Mutable Alligator: Hello. Hi can you hear me.
Swift Pigeon: Yes I can, can you hear me?
Mutable Alligator: Alright, yeah, I can hear you. How are you?
Swift Pigeon: I'm doing okay, thank you. And you?
Mutable Alligator: Good. Thank you. So we are going to have algorithms data structure interview session is going to last for 40-45 minutes. So before we start with this, tell me about your experience and about your goals.
Swift Pigeon: Yeah. I am a recent graduate. I just started working a few months ago. And I am looking to switch jobs. So I'm going to start interviewing by the end of this year. And yeah, I currently, you know, just a few months on the job, front end, software engineers. So just looking to get some practice.
Mutable Alligator: Okay, sounds good. Do you have any plans in terms of like, what companies you're applying for?
Swift Pigeon: Yeah. FAANG companies and, you know, other top companies, I guess.
Mutable Alligator: And what position? Okay. Okay. You said the new grad, new grad, okay. So it's probably going to be something like entry level position.
Swift Pigeon: Yes.
Mutable Alligator: Okay, in this case, I think I'm going to just ask you a regular question that I usually ask on a real interview. Yeah. So let's try to solve this.
Swift Pigeon: Okay, given an integer array, and two integers left and right. Okay. Return the number of contiguous non empty subarrays such that the value of the max is in the range of left to right. Left and Right. And we're saying return I'm just going to highlight the return number non empty sub array then the max array element in that subarray is in the range left to right. Right, I think those are the two main points. So the left and right is that include inclusive of the right? Correct and left, okay. And then this example right? The max is in the range two, three. Okay. Do we have negative numbers in in array?
Mutable Alligator: Yeah, there can be negatives.
Swift Pigeon: Okay. And what's the what's like the maximum number I can have.
Mutable Alligator: I think we can like basically think about some solutions before we jump into basically becoming something that there's nothing special about this numbers.
Swift Pigeon: Okay. Okay. All right, okay. So, the thinking number of sub arrays in that range, okay. So the brute force solution would be to say, get all the subarrays right and then check, get all the subarrays and then check which ones are in that range, from left to right. So for example, you say for... Let me... Can I just quickly just demonstrate what the brute force looks like in pseudocode so you say for you know for num in nums and for well it says something like this. And then you start your other loop from from j in range i to the end. And then for all the subarrays from i to j, you'd want to test if the subarray is that range, right? So that would give you that will give you time complexity of O(n^3) where n is the size of the array and it gives you space complexity of constant space.

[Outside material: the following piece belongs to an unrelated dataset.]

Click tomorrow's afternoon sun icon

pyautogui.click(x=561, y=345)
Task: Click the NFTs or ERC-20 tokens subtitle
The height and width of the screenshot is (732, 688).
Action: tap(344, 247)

Mutable Alligator: Yeah, that's correct.
Swift Pigeon: All right. So to improve upon this. Okay, I'm just going to make one quick comment here. Saying check that... check that the sub array is in range. O(n) time. Okay, okay. Um, a better approach let's see. So for number sub arrays, we can let's say we have one two and three. Is it okay to include duplicates? Yeah. Okay, okay. That's all we have one, two, and well, we still we have one right there just once up there. If you have one and two. That's just one. Yeah, that's just one, two. And one, two. Alright, if you have one two three, we're taking all of the previous sub arrays, and then we're adding one, two, rather than three, three. And one, three. Correct. Right. So this I...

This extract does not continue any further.